#### Material shown
*****

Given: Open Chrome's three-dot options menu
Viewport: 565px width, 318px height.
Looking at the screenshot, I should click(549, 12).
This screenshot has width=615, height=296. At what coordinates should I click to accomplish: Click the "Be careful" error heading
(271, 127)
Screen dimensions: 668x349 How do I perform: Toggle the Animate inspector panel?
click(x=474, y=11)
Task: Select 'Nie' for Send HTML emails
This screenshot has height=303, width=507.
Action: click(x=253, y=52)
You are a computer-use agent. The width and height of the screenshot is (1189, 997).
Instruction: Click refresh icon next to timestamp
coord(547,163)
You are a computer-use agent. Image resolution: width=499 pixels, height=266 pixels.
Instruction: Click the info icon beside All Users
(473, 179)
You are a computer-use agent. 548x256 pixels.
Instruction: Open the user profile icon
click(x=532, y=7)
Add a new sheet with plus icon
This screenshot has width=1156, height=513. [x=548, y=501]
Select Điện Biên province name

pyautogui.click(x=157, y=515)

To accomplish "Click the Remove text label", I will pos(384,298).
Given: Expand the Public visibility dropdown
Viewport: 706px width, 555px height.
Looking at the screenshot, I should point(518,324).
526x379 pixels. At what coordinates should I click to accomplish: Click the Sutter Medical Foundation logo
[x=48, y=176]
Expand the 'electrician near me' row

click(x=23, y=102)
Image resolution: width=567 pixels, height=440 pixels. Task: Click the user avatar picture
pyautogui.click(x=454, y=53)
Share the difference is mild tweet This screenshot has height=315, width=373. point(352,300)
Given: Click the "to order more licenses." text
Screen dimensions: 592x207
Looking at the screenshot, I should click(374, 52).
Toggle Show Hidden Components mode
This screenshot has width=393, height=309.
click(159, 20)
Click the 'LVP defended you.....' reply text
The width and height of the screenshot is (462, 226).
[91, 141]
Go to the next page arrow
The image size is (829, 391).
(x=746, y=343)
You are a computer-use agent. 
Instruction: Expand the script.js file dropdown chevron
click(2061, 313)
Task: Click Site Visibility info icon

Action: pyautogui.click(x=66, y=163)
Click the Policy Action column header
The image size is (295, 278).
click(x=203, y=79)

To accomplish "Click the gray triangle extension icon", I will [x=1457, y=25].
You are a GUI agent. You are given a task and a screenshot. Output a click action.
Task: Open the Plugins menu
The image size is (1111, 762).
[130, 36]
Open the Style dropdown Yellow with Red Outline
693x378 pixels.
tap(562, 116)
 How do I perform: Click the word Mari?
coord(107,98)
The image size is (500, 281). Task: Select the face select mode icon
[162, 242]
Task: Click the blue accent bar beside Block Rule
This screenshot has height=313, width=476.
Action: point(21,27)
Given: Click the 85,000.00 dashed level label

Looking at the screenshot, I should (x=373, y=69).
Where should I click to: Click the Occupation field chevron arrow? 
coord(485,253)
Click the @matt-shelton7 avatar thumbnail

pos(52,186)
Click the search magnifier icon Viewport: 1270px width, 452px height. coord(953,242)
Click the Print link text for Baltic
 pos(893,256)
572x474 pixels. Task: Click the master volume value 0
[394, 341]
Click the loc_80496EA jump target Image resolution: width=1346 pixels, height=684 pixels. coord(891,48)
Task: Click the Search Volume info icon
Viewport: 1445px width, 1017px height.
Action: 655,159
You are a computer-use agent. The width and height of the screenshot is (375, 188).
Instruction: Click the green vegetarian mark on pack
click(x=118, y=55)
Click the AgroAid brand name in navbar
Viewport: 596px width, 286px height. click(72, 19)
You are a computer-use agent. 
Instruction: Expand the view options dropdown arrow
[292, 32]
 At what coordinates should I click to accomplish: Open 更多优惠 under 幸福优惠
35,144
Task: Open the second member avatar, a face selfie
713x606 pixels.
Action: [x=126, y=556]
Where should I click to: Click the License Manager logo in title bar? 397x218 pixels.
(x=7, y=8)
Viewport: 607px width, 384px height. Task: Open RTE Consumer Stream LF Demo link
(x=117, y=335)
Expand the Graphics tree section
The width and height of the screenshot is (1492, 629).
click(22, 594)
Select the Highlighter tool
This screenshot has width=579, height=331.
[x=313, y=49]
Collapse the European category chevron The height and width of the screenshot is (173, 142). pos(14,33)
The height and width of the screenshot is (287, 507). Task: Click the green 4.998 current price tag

*****

#### Brief
Could you reproduce all of the entries above word for word, in their original order?

#### Output of the exercise
Given: Open Chrome's three-dot options menu
Viewport: 565px width, 318px height.
Looking at the screenshot, I should click(549, 12).
This screenshot has width=615, height=296. At what coordinates should I click to accomplish: Click the "Be careful" error heading
(271, 127)
Screen dimensions: 668x349 How do I perform: Toggle the Animate inspector panel?
click(x=474, y=11)
Task: Select 'Nie' for Send HTML emails
This screenshot has height=303, width=507.
Action: click(x=253, y=52)
You are a computer-use agent. The width and height of the screenshot is (1189, 997).
Instruction: Click refresh icon next to timestamp
coord(547,163)
You are a computer-use agent. Image resolution: width=499 pixels, height=266 pixels.
Instruction: Click the info icon beside All Users
(473, 179)
You are a computer-use agent. 548x256 pixels.
Instruction: Open the user profile icon
click(x=532, y=7)
Add a new sheet with plus icon
This screenshot has width=1156, height=513. [x=548, y=501]
Select Điện Biên province name

pyautogui.click(x=157, y=515)

To accomplish "Click the Remove text label", I will pos(384,298).
Given: Expand the Public visibility dropdown
Viewport: 706px width, 555px height.
Looking at the screenshot, I should point(518,324).
526x379 pixels. At what coordinates should I click to accomplish: Click the Sutter Medical Foundation logo
[x=48, y=176]
Expand the 'electrician near me' row

click(x=23, y=102)
Image resolution: width=567 pixels, height=440 pixels. Task: Click the user avatar picture
pyautogui.click(x=454, y=53)
Share the difference is mild tweet This screenshot has height=315, width=373. point(352,300)
Given: Click the "to order more licenses." text
Screen dimensions: 592x207
Looking at the screenshot, I should click(374, 52).
Toggle Show Hidden Components mode
This screenshot has width=393, height=309.
click(159, 20)
Click the 'LVP defended you.....' reply text
The width and height of the screenshot is (462, 226).
[91, 141]
Go to the next page arrow
The image size is (829, 391).
(x=746, y=343)
You are a computer-use agent. 
Instruction: Expand the script.js file dropdown chevron
click(2061, 313)
Task: Click Site Visibility info icon

Action: pyautogui.click(x=66, y=163)
Click the Policy Action column header
The image size is (295, 278).
click(x=203, y=79)

To accomplish "Click the gray triangle extension icon", I will [x=1457, y=25].
You are a GUI agent. You are given a task and a screenshot. Output a click action.
Task: Open the Plugins menu
The image size is (1111, 762).
[130, 36]
Open the Style dropdown Yellow with Red Outline
693x378 pixels.
tap(562, 116)
 How do I perform: Click the word Mari?
coord(107,98)
The image size is (500, 281). Task: Select the face select mode icon
[162, 242]
Task: Click the blue accent bar beside Block Rule
This screenshot has height=313, width=476.
Action: point(21,27)
Given: Click the 85,000.00 dashed level label

Looking at the screenshot, I should (x=373, y=69).
Where should I click to: Click the Occupation field chevron arrow? 
coord(485,253)
Click the @matt-shelton7 avatar thumbnail

pos(52,186)
Click the search magnifier icon Viewport: 1270px width, 452px height. coord(953,242)
Click the Print link text for Baltic
 pos(893,256)
572x474 pixels. Task: Click the master volume value 0
[394, 341]
Click the loc_80496EA jump target Image resolution: width=1346 pixels, height=684 pixels. coord(891,48)
Task: Click the Search Volume info icon
Viewport: 1445px width, 1017px height.
Action: 655,159
You are a computer-use agent. The width and height of the screenshot is (375, 188).
Instruction: Click the green vegetarian mark on pack
click(x=118, y=55)
Click the AgroAid brand name in navbar
Viewport: 596px width, 286px height. click(72, 19)
You are a computer-use agent. 
Instruction: Expand the view options dropdown arrow
[292, 32]
 At what coordinates should I click to accomplish: Open 更多优惠 under 幸福优惠
35,144
Task: Open the second member avatar, a face selfie
713x606 pixels.
Action: [x=126, y=556]
Where should I click to: Click the License Manager logo in title bar? 397x218 pixels.
(x=7, y=8)
Viewport: 607px width, 384px height. Task: Open RTE Consumer Stream LF Demo link
(x=117, y=335)
Expand the Graphics tree section
The width and height of the screenshot is (1492, 629).
click(22, 594)
Select the Highlighter tool
This screenshot has width=579, height=331.
[x=313, y=49]
Collapse the European category chevron The height and width of the screenshot is (173, 142). pos(14,33)
The height and width of the screenshot is (287, 507). Task: Click the green 4.998 current price tag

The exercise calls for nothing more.